When I read that I thought, “Wow. This is some good shit.” And it is, compared to The New Boy and The Dare.
Unless she appears in one of the first two Fear Street books, Suki Thomas, perhaps the only recurring character in the series, makes her first appearance in The Overnight. She was mentioned in The Dare, but I really had no clue who she was or how to imagine her. In The Overnight she is painted as a classic late-eighties metal punk: lots of earrings, spiked and dyed hair, and obsessed with ripped and metal studded clothing. At one point Stine even describes her wearing a Guns N’ Roses shirt. Awesome. Suki apparently joined the Outdoor Club to get close to Della’s ex-boyfriend, which brings up this line: “Suki had quite the reputation.” Oh, Suki Thomas — that slut! Knowing that obviously gives her name a totally new meaning. (At first I wondered if she was Asian.) Clever, Stine. Clever.
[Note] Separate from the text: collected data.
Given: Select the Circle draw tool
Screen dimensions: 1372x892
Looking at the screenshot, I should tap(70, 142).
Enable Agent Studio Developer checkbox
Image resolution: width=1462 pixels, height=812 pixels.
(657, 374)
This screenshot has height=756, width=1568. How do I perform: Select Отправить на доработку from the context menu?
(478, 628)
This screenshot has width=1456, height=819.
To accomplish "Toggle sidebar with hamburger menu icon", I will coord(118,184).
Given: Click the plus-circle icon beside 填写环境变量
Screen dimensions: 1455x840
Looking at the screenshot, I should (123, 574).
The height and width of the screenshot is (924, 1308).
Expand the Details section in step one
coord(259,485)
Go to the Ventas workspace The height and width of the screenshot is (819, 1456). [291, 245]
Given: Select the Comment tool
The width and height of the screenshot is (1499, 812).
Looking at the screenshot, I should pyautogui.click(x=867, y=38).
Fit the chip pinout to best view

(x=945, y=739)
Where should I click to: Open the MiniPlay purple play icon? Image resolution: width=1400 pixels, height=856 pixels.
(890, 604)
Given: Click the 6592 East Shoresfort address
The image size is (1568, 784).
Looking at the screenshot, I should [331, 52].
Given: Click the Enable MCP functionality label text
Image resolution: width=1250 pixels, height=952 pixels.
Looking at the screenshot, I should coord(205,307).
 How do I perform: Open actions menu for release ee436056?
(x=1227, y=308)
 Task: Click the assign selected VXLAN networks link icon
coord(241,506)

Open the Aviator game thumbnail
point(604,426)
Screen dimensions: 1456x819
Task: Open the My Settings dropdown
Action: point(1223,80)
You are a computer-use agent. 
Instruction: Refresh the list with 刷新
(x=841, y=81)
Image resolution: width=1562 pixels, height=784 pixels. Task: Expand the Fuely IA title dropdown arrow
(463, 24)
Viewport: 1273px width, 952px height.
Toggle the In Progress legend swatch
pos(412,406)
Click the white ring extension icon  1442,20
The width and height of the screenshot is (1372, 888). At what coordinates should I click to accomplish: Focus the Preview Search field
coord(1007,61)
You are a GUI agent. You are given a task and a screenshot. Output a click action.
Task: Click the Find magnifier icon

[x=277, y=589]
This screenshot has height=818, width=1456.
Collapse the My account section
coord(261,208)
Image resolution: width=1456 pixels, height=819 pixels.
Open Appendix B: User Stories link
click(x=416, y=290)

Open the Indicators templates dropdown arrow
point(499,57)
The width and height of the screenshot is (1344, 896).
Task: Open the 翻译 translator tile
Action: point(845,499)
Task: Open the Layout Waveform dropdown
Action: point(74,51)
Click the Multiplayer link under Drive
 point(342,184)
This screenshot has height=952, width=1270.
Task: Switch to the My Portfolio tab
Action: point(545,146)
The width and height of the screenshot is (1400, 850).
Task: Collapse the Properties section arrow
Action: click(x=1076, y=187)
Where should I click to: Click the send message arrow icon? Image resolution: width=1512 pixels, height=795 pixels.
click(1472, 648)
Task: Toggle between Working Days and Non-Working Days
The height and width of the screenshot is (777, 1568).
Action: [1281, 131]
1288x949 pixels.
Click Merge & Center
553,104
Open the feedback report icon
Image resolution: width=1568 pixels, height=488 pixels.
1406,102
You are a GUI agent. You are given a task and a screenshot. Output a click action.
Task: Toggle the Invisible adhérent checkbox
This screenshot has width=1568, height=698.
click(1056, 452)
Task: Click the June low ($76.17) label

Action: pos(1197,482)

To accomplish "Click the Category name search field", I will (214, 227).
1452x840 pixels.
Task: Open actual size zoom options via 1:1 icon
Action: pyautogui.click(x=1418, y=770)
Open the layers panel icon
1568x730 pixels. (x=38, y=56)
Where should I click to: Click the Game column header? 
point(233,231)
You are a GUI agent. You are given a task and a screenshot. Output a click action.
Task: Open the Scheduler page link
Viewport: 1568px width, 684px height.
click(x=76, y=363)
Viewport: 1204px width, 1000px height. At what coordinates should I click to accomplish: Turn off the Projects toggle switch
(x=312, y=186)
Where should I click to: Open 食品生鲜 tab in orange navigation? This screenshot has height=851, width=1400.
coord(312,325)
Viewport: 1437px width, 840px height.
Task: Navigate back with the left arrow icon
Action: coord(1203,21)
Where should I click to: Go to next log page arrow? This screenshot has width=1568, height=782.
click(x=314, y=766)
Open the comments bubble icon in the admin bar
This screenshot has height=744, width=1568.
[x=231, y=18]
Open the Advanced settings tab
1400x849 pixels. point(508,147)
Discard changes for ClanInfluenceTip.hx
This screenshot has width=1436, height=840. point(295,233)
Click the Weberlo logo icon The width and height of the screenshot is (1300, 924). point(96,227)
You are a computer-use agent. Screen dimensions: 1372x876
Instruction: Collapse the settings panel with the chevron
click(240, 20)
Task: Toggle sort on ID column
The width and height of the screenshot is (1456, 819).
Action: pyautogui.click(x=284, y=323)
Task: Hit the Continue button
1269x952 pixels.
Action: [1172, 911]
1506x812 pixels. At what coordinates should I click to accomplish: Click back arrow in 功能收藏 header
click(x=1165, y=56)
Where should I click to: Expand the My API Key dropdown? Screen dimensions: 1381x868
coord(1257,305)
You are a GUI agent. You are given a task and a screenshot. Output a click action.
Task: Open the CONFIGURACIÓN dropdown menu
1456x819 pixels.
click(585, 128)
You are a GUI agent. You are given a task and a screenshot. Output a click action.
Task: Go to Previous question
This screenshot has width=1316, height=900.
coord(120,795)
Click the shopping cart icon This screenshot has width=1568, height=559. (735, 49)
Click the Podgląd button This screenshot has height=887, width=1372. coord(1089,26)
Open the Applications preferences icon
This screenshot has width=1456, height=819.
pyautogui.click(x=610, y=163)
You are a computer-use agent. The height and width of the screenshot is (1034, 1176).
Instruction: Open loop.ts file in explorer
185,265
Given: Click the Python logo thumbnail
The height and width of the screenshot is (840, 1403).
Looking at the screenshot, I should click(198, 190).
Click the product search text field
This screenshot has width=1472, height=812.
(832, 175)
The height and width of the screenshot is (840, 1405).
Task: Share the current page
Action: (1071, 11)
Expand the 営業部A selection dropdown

So, is Suki’s appearance in multiple books supposed to be symbolic? I mean, there was at least one major whore at everyone’s high school, so I wonder what Stine was trying to say by including her in more than one book.
Death by pottery wheel aside, Lights Out was less memorable and more indicative of later Fear Street books. It is, though, the first book I have read that takes place outside Shadyside and does not involve Fear Street. Holly Flynn, the main character, does live on Fear Street, though.
Holly, a rookie counselor at her uncle’s failing summer camp, becomes convinced someone is trying to ruin the camp after a series of accidents. A red feather has been left behind at each, presumably the calling card of the perpetrator, but no one will listen to Holly and her theories. Even the police, after they investigate Debra’s close encounter with the pottery wheel, ignore her. Despite her growing concern, she puts on her teen sleuth cap and comes face to face with Debra’s killer.
Compared to The Overnight, Lights Out was much more childish and playful. The plot was pretty thin, too, which meant there were multiple and distracting storylines. Aside from the accident and murder mystery, Holly is caught up in adjusting to life at camp, dealing with an old feud, and a whole bunch of awkward advances from the male counselors. She also stumbles onto a forbidden counselor-camper love affair. Lights Out was a mélange of storylines, and, though they were easy to keep track of, I had no clue how everything would be resolved in the end. A couple are, but at least one is left hanging in the wind, which made me feeling indignant. I had to read all about a stupid catfight between Holly and her former best friend, Geri, and nothing came of it. Though it contributed to the story in one way, it was, essentially, minor backstory.
I will read one more, and very seasonally fitting, Fear Street book before turning my attention to the last volume of Richard J. Evans’ history of the Third Reich.